Le 20 janvier dernier, au centre de la ville de Madrid, un bâtiment de la paroisse Virgen de Paloma explosait en raison d’une fuite de gaz. Cet accident aura provoqué la mort de trois personnes, dont Rubén Pérez de Ayala, un jeune prêtre qui, quelque temps avant cet évènement, avait écrit cette lettre touchante.

* * *

Six mois après avoir été ordonné, mon évêque m’envoyait m’occuper d’une paroisse où j’allais devoir prendre la place d’un curé qui était là depuis plus de trente ans. À mon arrivée, j’ai vite été confronté à la non-acceptation des habitants du lieu. Gagner leur confiance et commencer mon ministère n’a pas été facile bien qu’au final, et grâce à l’aide inestimable d’un petit garçon nommé Gabriel, mon temps dans cette paroisse aura porté beaucoup de fruits… 

C’est l’histoire de Gabriel que je veux raconter ici. 

La deuxième semaine après mon arrivée là-bas, j’ai rencontré un jeune couple avec leur petit garçon très spécial (il était trisomique).
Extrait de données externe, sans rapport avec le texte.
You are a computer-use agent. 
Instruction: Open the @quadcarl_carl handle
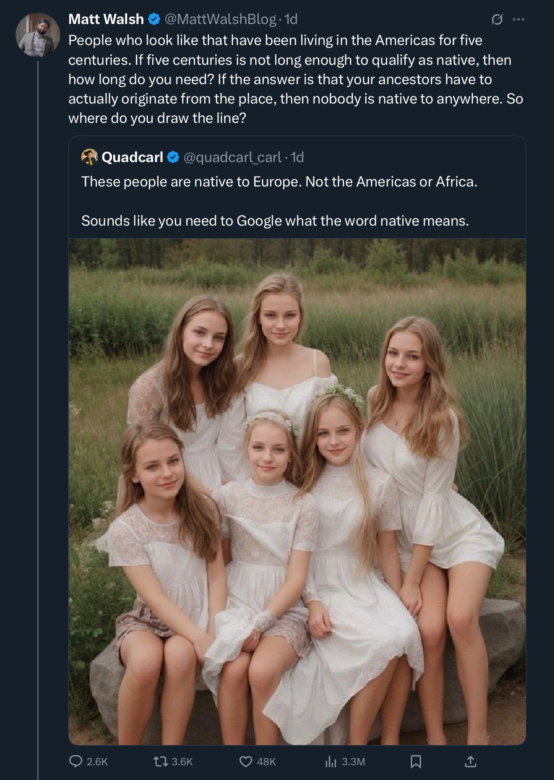[x=232, y=157]
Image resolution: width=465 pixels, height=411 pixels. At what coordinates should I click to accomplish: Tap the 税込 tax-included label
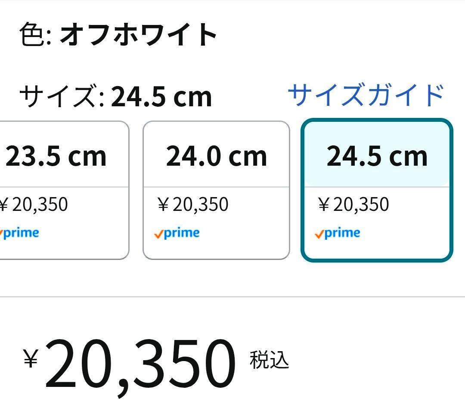269,360
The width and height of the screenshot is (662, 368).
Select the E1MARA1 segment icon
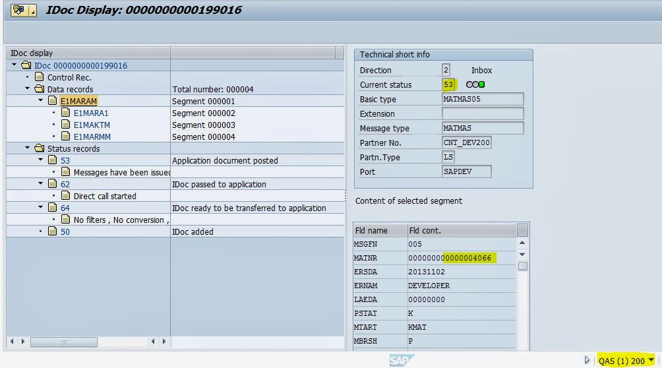pyautogui.click(x=65, y=113)
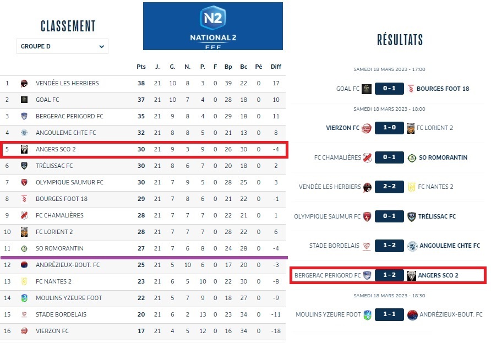Open the TRÉLISSAC FC team link in standings
The height and width of the screenshot is (343, 491).
coord(54,166)
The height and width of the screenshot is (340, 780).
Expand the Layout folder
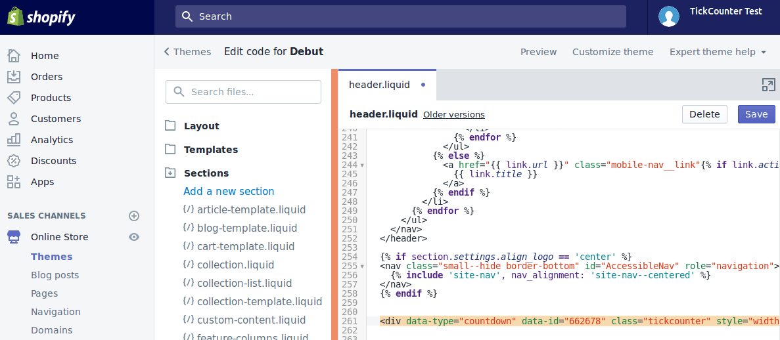201,126
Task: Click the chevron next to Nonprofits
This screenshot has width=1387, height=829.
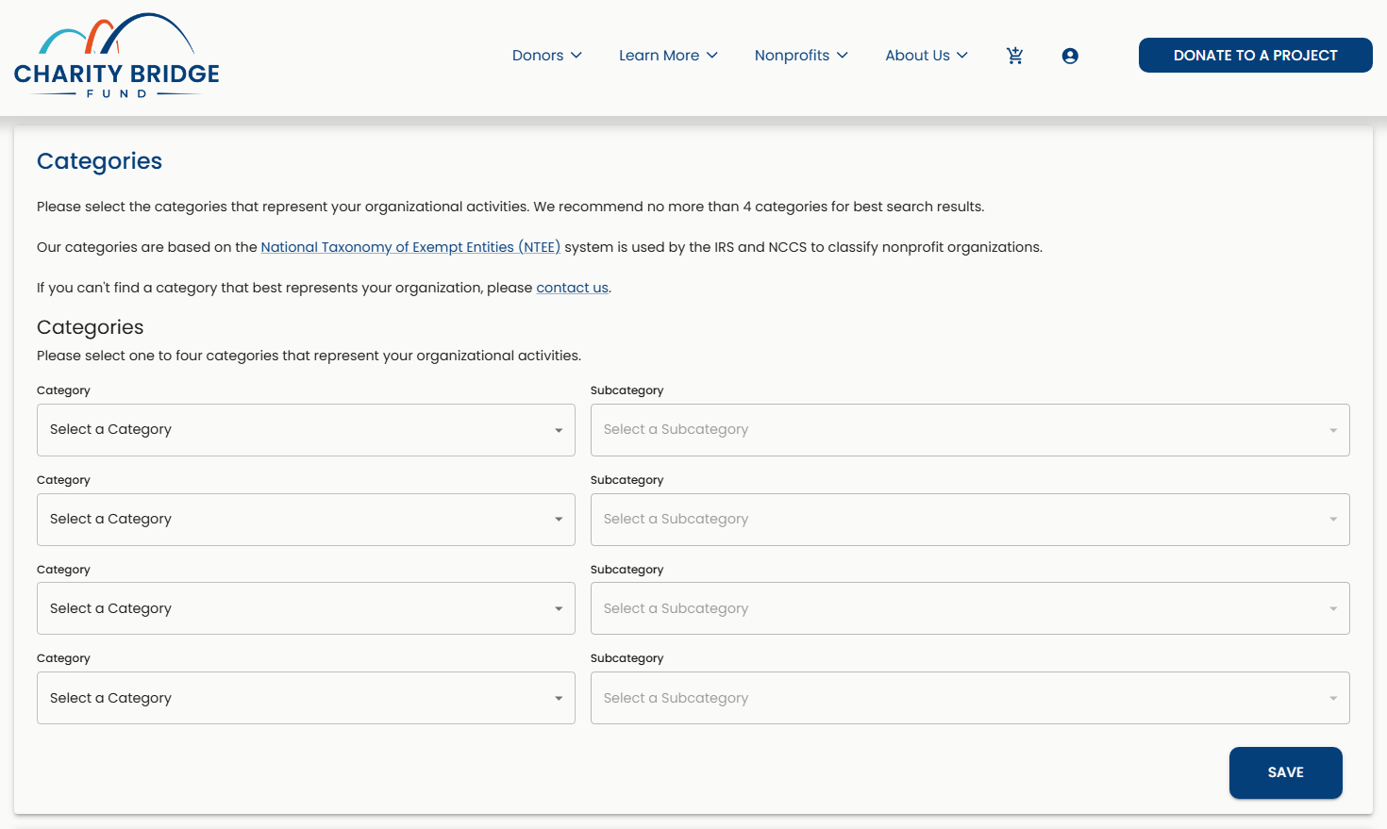Action: [843, 56]
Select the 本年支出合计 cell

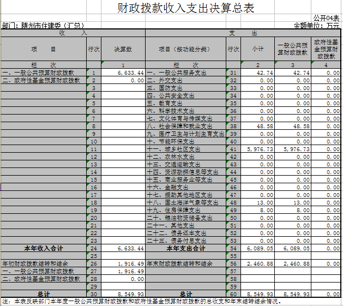(185, 248)
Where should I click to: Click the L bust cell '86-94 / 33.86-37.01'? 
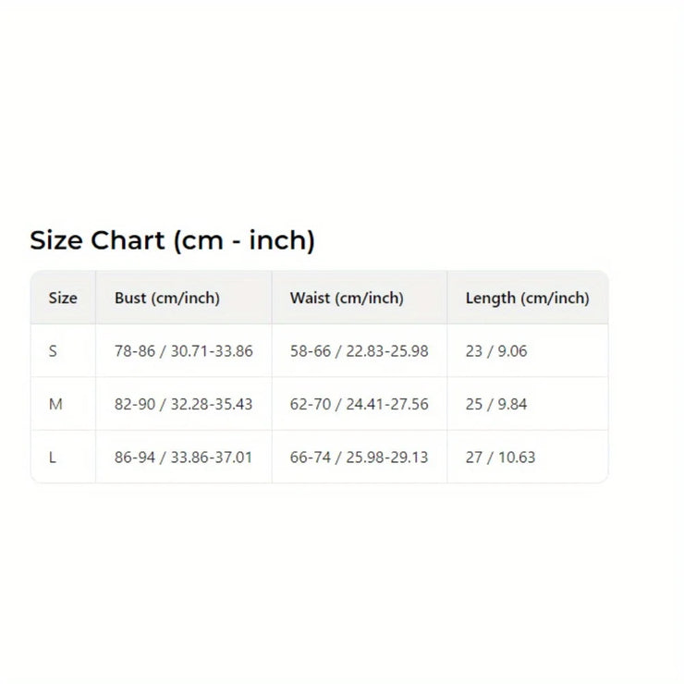[x=183, y=458]
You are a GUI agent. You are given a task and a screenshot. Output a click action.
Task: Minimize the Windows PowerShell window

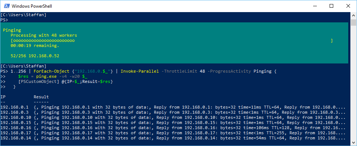[315, 6]
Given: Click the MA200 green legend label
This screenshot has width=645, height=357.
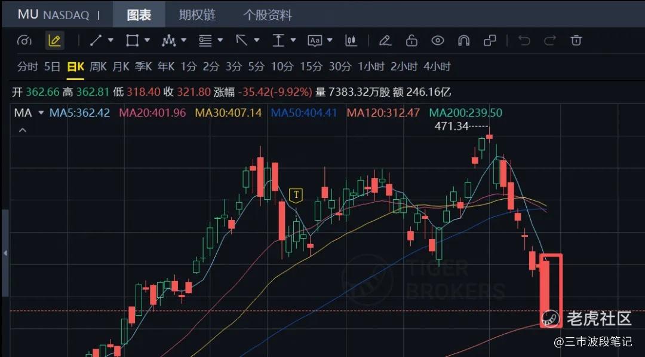Looking at the screenshot, I should click(466, 113).
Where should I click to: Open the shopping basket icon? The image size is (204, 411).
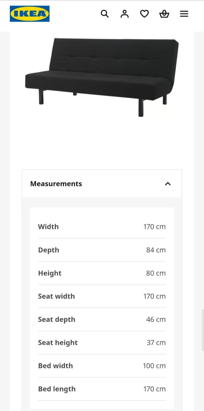coord(164,14)
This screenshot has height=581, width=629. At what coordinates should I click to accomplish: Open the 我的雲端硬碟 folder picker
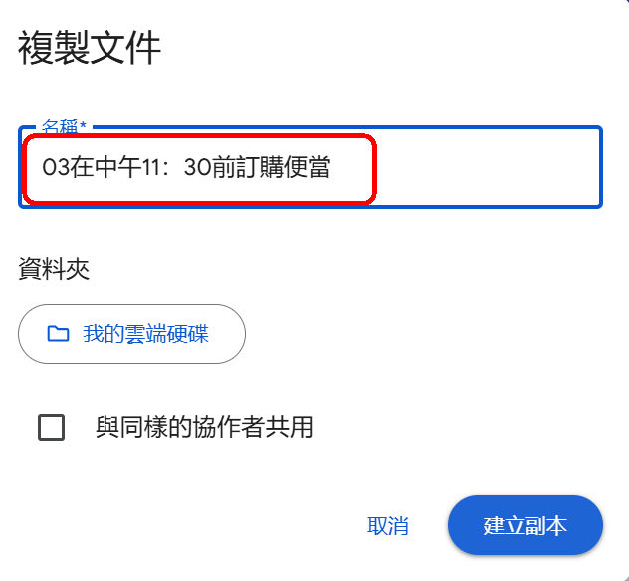(131, 334)
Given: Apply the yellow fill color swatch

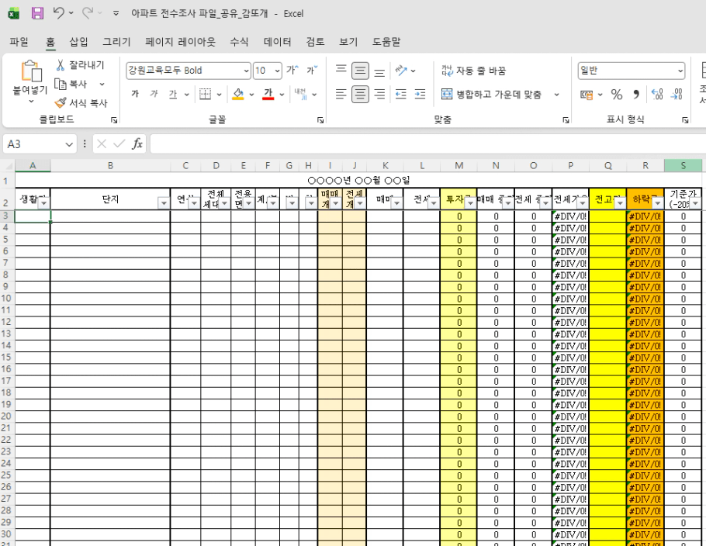Looking at the screenshot, I should pos(239,95).
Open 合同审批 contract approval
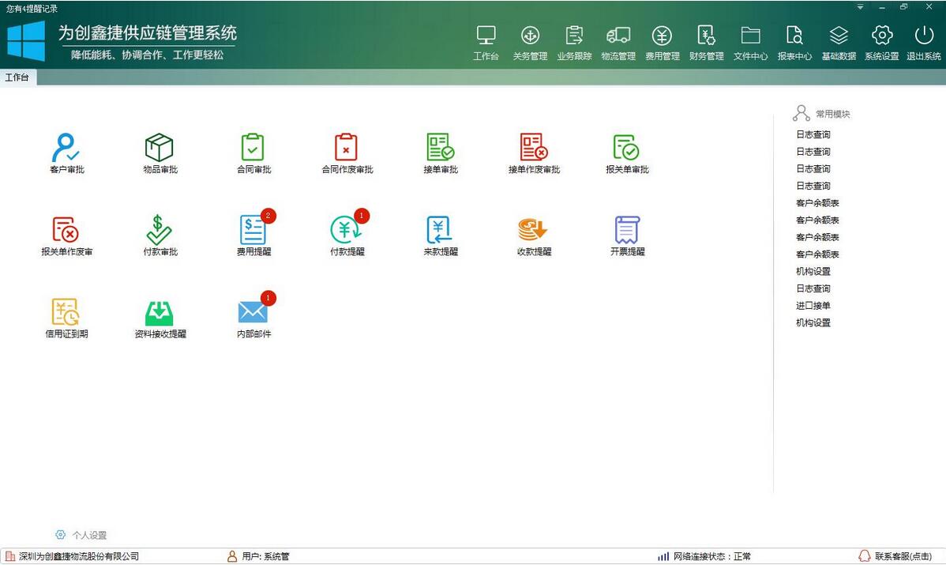 click(x=252, y=152)
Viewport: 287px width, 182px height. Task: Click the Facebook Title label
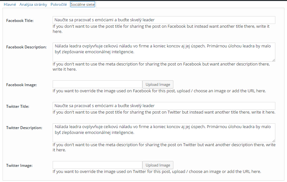pyautogui.click(x=20, y=21)
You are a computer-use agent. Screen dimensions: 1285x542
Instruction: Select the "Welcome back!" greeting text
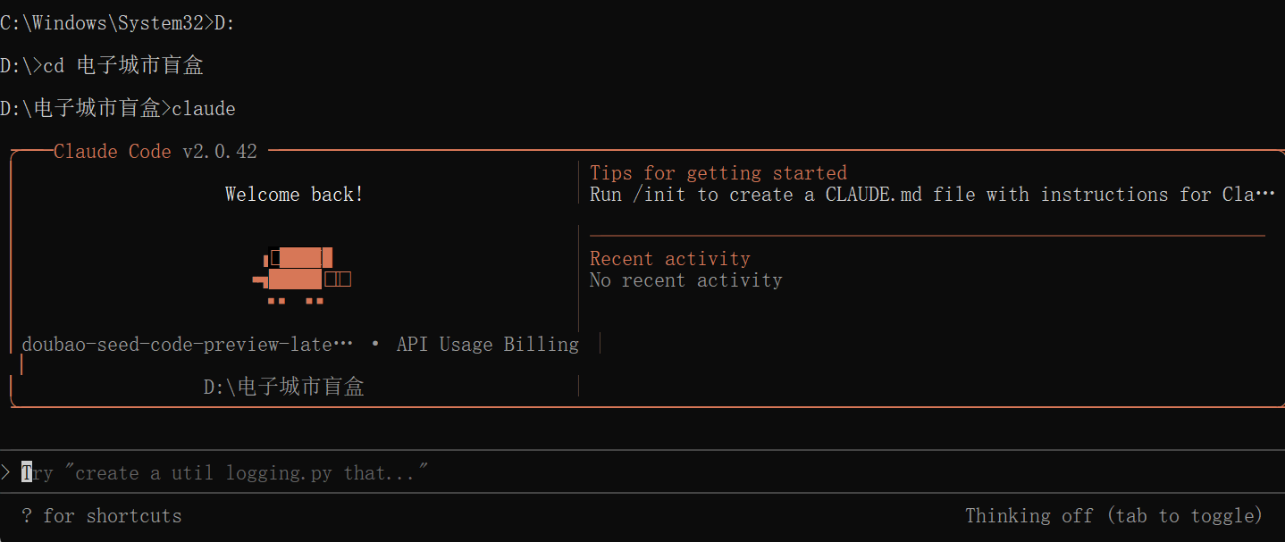pyautogui.click(x=294, y=195)
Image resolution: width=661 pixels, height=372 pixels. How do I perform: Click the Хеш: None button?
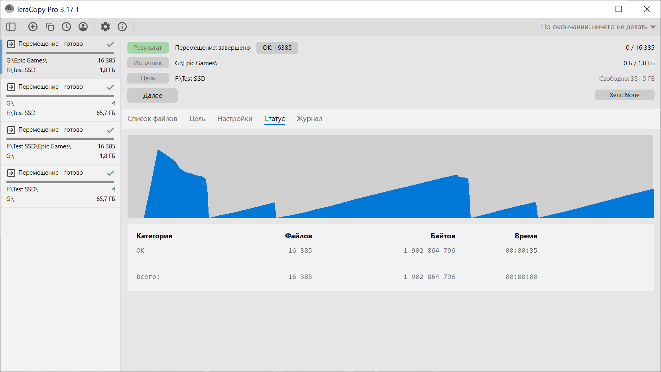tap(624, 95)
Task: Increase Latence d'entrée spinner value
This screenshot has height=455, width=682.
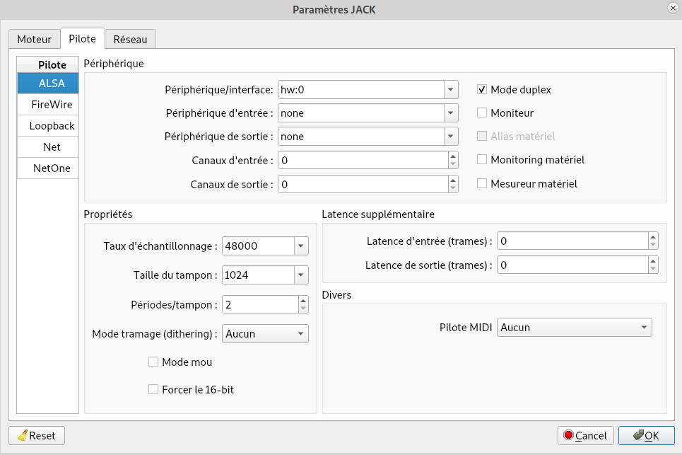Action: (653, 237)
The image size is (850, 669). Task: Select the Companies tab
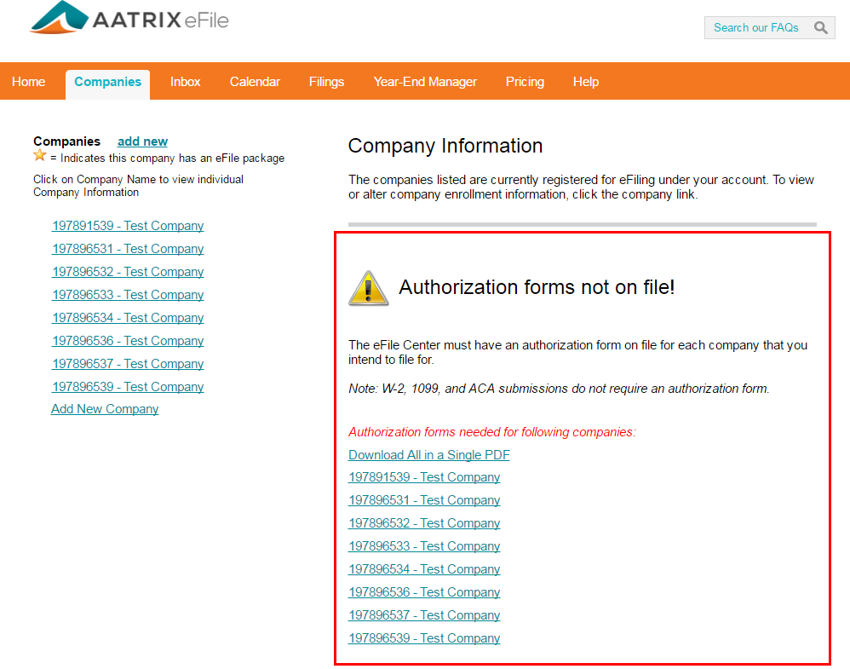(x=107, y=82)
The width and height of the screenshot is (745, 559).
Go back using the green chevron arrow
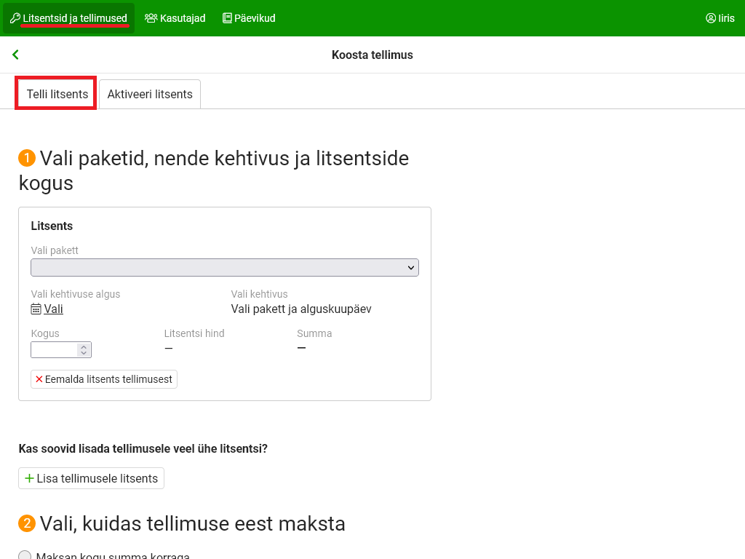15,55
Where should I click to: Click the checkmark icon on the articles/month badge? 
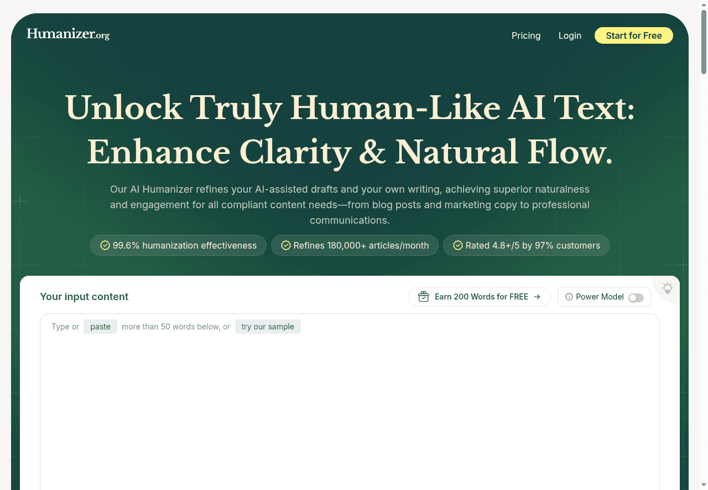(285, 245)
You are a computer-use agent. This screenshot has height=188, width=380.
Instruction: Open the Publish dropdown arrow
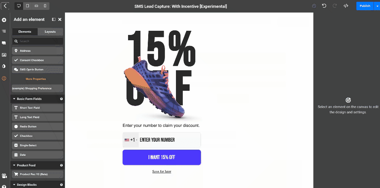[x=377, y=6]
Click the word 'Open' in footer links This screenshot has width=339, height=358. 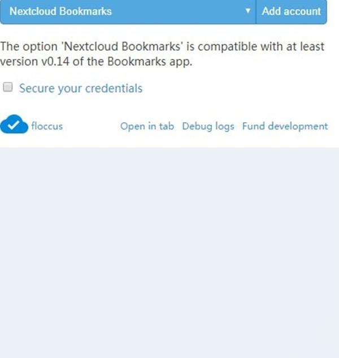pos(132,126)
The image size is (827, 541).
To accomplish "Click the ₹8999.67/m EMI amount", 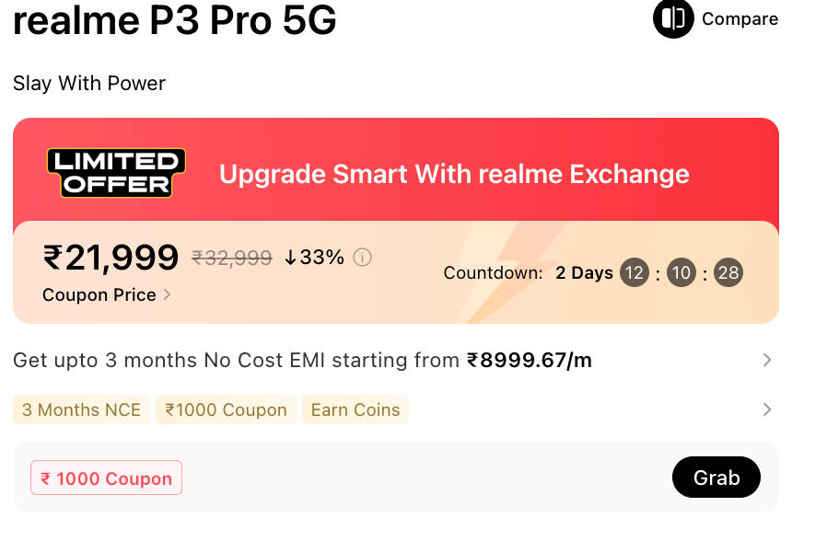I will [530, 360].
Ils m’ont demandé de l’accepter comme enfant de chœur. J’ai pensé refuser, non pas parce que c’était un enfant avec des capacités différentes, mais à cause de toutes les difficultés avec lesquelles j’avais commencé mon ministère à cet endroit. À dire vrai, j’ai tout simplement flanché quand, au lieu de répondre verbalement à ma question à savoir s’il voulait être mon enfant de chœur, il s’est précipité pour me serrer dans ses bras. Sans un mot, il avait trouvé un moyen efficace de me convaincre…

Je lui ai dit de venir quinze minutes avant la messe le dimanche suivant et il était là, à l’heure et pimpant, avec sa soutane rouge et sa roquette (son habit d’enfant de chœur) que sa grand-mère avait faite à la main pour l’occasion.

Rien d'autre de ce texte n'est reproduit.